The high definition images pop off the big screen. The play runs unedited, as the live audience sees it, with the advantage, you might say, that multiple cameras transmit different angles and zooms.
It's natural to laud the first-rate acting, led by Academy Award winner Helen Mirren in the title role. (She is at least as accomplished for prestigious stage work as she is for doing movies and television.) A play like “Phèdre” demands high class acting, with its mythically proportioned fates seething and flaming. This production from London delivers.

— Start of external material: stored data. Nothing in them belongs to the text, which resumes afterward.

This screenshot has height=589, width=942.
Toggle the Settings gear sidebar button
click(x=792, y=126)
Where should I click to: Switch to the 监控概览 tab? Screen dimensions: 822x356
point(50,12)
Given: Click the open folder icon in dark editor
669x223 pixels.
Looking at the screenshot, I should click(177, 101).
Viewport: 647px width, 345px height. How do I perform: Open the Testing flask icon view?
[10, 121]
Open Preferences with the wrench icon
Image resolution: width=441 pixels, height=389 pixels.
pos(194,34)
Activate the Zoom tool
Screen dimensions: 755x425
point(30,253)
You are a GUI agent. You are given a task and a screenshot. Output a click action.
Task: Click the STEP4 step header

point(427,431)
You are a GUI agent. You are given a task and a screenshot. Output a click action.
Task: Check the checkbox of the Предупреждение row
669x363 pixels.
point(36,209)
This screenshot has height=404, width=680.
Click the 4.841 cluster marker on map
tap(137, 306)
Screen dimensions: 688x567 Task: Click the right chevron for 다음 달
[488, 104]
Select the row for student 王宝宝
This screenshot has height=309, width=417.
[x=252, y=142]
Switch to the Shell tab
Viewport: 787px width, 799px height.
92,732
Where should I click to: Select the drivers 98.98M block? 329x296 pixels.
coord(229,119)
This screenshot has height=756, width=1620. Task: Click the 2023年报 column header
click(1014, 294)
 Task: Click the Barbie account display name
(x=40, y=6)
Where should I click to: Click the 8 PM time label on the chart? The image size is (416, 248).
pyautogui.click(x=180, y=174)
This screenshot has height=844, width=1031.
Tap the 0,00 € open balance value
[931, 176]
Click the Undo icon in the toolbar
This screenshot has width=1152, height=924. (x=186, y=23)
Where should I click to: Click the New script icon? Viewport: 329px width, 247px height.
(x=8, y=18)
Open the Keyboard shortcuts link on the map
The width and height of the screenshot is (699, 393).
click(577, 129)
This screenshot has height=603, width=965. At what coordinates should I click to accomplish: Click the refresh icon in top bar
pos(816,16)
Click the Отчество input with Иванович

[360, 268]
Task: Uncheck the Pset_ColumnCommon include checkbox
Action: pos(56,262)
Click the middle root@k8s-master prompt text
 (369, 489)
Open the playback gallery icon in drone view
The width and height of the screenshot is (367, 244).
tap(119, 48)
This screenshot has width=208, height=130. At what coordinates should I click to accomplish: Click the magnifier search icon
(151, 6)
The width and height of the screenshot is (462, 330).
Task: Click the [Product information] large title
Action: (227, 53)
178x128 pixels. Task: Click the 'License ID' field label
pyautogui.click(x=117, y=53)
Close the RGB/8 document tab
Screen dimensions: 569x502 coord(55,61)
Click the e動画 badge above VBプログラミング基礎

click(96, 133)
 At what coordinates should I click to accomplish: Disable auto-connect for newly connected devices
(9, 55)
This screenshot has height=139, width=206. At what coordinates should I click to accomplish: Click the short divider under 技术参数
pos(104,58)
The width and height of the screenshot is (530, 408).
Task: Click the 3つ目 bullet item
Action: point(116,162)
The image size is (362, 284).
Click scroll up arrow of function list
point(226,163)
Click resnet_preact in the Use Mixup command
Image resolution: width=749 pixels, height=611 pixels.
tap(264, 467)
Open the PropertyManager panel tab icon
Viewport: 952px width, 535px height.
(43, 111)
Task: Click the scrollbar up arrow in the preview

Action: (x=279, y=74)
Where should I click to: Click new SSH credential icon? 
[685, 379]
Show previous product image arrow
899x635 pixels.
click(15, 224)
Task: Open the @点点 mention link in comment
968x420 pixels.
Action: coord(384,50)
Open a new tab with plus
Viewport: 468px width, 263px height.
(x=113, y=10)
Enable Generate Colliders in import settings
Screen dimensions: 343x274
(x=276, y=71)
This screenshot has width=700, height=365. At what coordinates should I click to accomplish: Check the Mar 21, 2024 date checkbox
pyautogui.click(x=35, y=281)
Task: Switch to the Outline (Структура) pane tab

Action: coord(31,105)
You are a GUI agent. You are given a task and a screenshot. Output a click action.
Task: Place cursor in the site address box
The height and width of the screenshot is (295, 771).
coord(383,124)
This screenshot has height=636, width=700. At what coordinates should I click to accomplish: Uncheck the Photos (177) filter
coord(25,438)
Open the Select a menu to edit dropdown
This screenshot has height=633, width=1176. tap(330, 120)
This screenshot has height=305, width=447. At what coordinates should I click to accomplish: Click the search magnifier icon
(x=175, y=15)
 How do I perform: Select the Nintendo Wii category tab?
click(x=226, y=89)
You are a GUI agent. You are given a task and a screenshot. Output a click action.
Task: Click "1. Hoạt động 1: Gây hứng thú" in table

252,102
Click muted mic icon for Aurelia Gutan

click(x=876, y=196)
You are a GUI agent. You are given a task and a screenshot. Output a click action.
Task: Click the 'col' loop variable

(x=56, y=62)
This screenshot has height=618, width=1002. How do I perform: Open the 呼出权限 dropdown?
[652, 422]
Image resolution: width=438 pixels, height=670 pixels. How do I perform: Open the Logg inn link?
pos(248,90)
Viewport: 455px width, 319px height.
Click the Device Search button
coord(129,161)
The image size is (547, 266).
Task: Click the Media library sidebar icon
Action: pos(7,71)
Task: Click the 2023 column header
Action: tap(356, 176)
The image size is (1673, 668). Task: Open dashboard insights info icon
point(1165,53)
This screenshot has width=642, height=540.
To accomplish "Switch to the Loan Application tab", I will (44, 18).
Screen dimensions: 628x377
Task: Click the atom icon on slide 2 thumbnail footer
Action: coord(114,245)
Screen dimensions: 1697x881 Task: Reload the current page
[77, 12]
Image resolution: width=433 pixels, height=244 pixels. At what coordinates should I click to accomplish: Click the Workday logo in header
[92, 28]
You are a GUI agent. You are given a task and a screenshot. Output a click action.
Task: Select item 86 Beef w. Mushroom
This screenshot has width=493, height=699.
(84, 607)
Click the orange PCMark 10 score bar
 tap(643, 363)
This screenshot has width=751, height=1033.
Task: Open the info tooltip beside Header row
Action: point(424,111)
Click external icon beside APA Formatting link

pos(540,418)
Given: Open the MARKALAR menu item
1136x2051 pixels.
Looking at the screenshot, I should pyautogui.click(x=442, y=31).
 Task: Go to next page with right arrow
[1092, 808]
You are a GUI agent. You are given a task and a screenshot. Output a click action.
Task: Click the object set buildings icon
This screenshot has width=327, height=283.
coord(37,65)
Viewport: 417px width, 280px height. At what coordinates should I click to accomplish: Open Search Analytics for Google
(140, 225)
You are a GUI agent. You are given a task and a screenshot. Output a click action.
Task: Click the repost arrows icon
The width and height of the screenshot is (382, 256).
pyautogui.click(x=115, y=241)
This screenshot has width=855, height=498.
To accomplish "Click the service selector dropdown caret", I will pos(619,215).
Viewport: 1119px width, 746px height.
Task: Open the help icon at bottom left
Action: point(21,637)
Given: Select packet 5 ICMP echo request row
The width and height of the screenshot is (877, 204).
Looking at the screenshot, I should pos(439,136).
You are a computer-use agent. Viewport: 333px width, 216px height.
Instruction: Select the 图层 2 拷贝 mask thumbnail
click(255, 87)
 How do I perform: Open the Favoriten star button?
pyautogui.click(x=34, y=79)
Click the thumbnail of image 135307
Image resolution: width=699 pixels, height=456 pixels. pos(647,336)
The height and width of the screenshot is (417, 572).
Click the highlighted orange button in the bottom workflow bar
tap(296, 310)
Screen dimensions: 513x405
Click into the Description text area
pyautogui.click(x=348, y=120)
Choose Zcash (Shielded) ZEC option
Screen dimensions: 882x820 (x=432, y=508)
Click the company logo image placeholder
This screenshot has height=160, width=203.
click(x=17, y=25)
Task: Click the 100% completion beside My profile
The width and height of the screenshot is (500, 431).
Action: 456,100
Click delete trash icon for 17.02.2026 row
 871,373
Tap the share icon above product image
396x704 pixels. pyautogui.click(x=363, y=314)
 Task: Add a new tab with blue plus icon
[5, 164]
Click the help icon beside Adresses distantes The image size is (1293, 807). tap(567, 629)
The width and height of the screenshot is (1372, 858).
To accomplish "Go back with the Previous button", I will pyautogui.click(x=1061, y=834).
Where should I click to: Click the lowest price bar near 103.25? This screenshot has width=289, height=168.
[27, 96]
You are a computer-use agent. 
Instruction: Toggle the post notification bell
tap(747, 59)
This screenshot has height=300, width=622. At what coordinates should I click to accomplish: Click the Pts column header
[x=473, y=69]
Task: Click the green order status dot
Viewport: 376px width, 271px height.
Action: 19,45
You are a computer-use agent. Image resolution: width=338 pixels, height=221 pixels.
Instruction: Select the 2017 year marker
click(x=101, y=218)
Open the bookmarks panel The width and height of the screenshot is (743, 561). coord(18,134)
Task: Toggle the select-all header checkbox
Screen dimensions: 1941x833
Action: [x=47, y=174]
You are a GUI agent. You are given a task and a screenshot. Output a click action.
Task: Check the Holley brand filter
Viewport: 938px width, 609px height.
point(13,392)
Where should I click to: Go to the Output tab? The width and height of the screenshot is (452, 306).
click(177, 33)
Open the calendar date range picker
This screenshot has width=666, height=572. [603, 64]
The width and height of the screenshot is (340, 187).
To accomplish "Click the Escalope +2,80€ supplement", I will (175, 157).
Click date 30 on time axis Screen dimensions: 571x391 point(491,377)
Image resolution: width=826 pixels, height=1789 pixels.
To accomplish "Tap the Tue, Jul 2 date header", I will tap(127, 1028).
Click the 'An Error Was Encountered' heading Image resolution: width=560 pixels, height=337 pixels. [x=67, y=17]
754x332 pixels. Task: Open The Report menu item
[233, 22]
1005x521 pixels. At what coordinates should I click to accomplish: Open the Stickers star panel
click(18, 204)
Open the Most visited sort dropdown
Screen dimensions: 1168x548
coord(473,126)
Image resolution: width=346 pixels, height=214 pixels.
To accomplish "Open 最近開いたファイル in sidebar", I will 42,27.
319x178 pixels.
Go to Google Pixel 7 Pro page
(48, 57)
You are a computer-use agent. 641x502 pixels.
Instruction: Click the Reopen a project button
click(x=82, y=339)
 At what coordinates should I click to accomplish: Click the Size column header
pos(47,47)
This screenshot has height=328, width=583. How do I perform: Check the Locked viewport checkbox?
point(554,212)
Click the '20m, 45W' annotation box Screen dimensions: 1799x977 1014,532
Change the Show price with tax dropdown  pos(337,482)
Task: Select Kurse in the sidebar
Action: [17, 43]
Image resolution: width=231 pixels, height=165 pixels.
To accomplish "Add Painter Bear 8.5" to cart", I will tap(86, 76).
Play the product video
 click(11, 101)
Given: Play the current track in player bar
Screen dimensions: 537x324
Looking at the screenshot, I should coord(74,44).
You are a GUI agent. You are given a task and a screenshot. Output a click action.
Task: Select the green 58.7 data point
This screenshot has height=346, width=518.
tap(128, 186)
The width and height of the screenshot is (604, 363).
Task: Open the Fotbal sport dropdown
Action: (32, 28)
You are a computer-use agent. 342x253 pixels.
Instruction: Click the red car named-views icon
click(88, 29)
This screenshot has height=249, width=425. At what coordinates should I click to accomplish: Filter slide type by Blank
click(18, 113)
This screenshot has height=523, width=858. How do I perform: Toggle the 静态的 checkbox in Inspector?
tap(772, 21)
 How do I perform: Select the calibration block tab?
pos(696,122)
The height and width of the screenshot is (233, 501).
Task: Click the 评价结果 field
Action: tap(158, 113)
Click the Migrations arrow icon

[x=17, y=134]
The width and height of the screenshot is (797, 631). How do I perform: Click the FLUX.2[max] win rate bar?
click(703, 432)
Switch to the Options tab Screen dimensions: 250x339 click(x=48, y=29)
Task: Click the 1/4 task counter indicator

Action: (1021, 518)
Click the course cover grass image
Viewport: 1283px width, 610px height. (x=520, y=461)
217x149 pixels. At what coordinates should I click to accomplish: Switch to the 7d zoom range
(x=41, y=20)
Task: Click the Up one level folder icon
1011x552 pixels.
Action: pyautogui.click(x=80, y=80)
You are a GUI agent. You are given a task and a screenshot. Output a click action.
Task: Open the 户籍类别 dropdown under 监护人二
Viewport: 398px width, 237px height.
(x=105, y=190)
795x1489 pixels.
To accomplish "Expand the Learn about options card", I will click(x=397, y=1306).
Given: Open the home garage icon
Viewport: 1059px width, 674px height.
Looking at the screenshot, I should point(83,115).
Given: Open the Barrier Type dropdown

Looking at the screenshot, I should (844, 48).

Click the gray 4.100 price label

A Greek queen anguishes with disgraceful passion for her stepson. Upheavals to the throne whirl around this core. The tangle of who knows what when unravels through ancient royal equations and ruffled human frailties, with implicated gods nearby.
The stark simplicity of the set contributes stunningly to the effectiveness of the theatre atmosphere. A hard yet rich tone soaks up a feeling of light and distance radiating from offstage. Tragic portent vibrates from rumbling variations in the sound effects.
Unlike the retooling of 3D, the experience of National Theatre Live rises above gimmick in creating new reasons to spend time at a movie house.
The play's the thing. “Phèdre” was a big hit last year in the less widely distributed first season. Starting the second season, this so-called encore performance from the initial broadcast lineup is a fitting way to introduce a remarkable cultural alternative.
Sierra Cinemas is stepping cautiously into this cultural alternative. In addition to “Phèdre” showing once last Thursday evening, it's playing one more time at 10 a.m. Saturday, Oct. 9. Surprise yourself and Sierra Cinemas by encouraging this theatre-at-the-movies concept – even one that starts at 10 a.m.